Let us assume that the pre_capture is set to 10. We assume the buffer is full.

  • We detect Motion.
  • Motion enter the function motion_detected in motion.c
  • Instead of processing all the buffered images it process TWO images setting an appropriate counter - in the cnt structure.
  • Next time Motion goes through the loop it saves another picture in the buffer. But again Motion processes TWO pictures.
  • After some loops Motion catches up and from now on - as long as Motion is detected - processes one frame. If no motion is detected it stops processing frames.

So Motion needs to track these pointers.
  • Position in buffer for next picture frame
  • Position in buffer for last frame processed
  • Position in buffer for last picture with Motion detected

Would this work?

-- KennethLavrsen - 15 Sep 2004
To process two images in one loop sounds good. This way we should not miss frames anymore even with a large number of pre_captured frames.

I see two possible traps:

  • We have to make sure to stop capturing at the RIGHT position, when no more motion is detected.
  • What happens if no more motion is detected but there are still frames to process in the buffer and then new motion is detected?

-- JoergWeber - 16 Sep 2004
This sounds good to me also, but I do have a question. Should there be a strict limit in terms of memory size or number of precapture images? If a user has a camera that streams at 30fps at 320x240 and wants to precapture 10 seconds before motion is detected, that is 300 frames at 320x240. I'm not sure how much memory this would consume, but supposing that a 320x240 frame is 200 kilobytes, then this would be about 58 megabytes. This is a concern to me because I don't think that most users will realize what it takes to precapture images, so they may choose large precapture values.

-- AndrewHamilton - 16 Sep 2004

Yes. On the other hand. if a user wants to use Motion to pre_capture a looong sequence and save it when Motion is detected and does not care about what happens after - then why limit toa specific size. Some may fit 4 GB of RAM just for this purpose.

I prefer documenting our way out of it. Motion is used for so many crazy thing that has nothing to do with surveillance so I prefer keeping it as versatile as possible.

-- KennethLavrsen - 11 Oct 2004

While watching some nice mpegs taken with the latest mmx-patch, a feature request came back to my mind. Some time ago, there was a discussion about when pre_capture has to be executed and it was clearly said, that this is at the beginning of an event. On the other hand, one (me:-) might want to have very short events in terms of pre_capture but some longer events in terms of the mpeg movies.

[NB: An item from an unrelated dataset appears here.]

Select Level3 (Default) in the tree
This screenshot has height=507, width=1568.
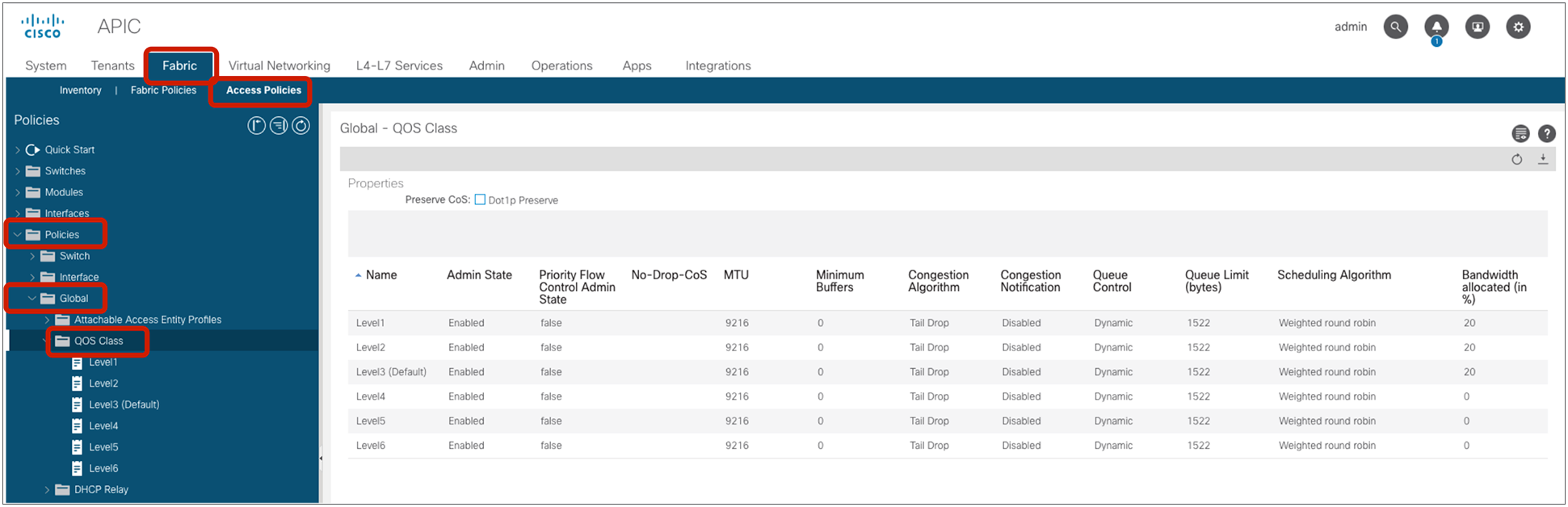click(124, 405)
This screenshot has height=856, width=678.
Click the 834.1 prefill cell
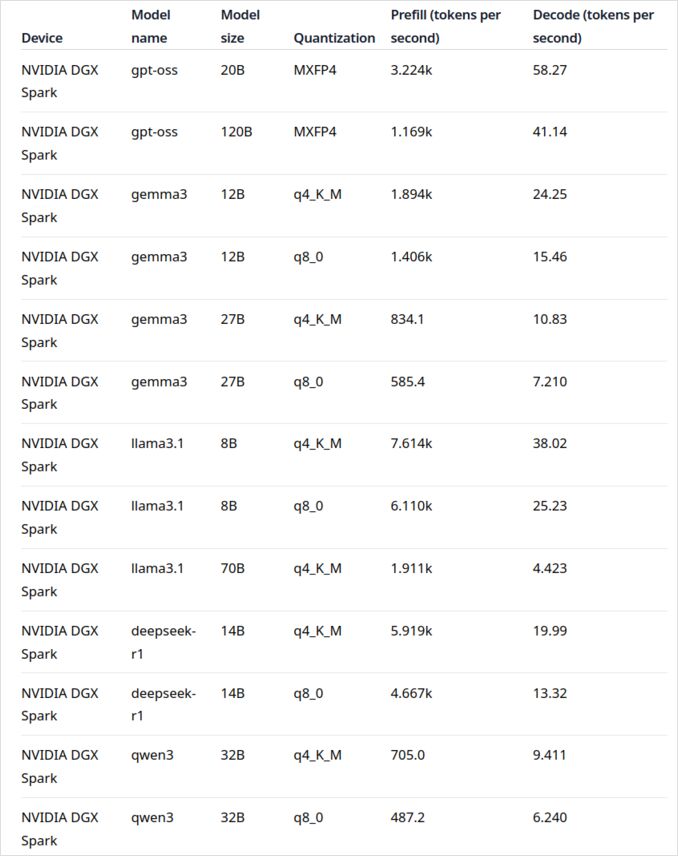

That would produce even smoother videos while keeping the same amount of files.

The idea was to separate the 'gap' option that triggers an event from the mpeg gap - maybe by adding a new option like 'mpeg_gap'. When doing the pre_capture redesign, please take this into account because I know that at least someone else had the same wish:-)

-- JoergWeber - 02 Jan 2005

We agreed on 13 Feb 2005 that the redesigned pre_capture should retrigger when post_capture runs out instead of when gap timer runs out.